Activity:
Your task is to quote the records from their first line through the line containing "Click the 30", with nothing added or left out.

Items from a data source:
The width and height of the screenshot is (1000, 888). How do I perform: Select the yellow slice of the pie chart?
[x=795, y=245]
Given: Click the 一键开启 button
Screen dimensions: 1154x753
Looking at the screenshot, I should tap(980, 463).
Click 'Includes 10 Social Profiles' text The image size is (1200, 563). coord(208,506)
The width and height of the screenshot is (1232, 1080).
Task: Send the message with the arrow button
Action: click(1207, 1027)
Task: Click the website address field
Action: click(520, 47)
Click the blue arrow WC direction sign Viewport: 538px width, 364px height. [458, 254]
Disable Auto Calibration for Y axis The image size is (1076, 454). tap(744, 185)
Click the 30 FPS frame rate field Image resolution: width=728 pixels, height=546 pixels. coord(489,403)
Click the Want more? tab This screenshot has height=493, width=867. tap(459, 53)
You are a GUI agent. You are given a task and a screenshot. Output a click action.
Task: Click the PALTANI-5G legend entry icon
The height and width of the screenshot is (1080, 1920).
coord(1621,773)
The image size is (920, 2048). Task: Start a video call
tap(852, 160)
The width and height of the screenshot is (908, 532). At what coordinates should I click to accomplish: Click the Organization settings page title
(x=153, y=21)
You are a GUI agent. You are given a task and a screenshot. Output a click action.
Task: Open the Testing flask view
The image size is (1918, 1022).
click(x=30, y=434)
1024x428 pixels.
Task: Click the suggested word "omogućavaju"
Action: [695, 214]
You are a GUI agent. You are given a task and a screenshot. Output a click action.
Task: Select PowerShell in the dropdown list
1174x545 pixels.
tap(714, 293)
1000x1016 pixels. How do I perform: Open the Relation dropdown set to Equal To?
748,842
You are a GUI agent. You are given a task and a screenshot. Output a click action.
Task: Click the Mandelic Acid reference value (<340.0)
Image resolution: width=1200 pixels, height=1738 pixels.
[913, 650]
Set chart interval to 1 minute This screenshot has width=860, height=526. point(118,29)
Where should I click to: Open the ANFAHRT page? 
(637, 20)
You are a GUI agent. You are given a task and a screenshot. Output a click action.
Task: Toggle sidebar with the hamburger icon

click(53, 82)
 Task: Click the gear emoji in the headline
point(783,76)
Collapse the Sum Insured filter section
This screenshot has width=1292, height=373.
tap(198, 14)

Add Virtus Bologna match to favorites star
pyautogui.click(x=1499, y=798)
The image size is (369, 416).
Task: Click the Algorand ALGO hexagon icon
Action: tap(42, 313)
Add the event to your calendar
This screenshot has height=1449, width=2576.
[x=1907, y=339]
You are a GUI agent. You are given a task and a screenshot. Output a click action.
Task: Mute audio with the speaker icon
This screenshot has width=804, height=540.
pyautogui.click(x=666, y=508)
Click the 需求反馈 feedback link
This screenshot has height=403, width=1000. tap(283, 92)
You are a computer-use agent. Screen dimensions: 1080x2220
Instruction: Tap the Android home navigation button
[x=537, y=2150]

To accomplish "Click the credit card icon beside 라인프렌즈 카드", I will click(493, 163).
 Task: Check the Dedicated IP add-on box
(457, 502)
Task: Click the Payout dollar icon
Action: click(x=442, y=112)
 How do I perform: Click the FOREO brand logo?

The completed task:
The width and height of the screenshot is (1000, 888). How do I perform: Select the yellow slice of the pie chart?
[x=795, y=245]
Given: Click the 一键开启 button
Screen dimensions: 1154x753
Looking at the screenshot, I should tap(980, 463).
Click 'Includes 10 Social Profiles' text The image size is (1200, 563). coord(208,506)
The width and height of the screenshot is (1232, 1080).
Task: Send the message with the arrow button
Action: click(1207, 1027)
Task: Click the website address field
Action: click(520, 47)
Click the blue arrow WC direction sign Viewport: 538px width, 364px height. [458, 254]
Disable Auto Calibration for Y axis The image size is (1076, 454). tap(744, 185)
Click the 30 FPS frame rate field Image resolution: width=728 pixels, height=546 pixels. coord(489,403)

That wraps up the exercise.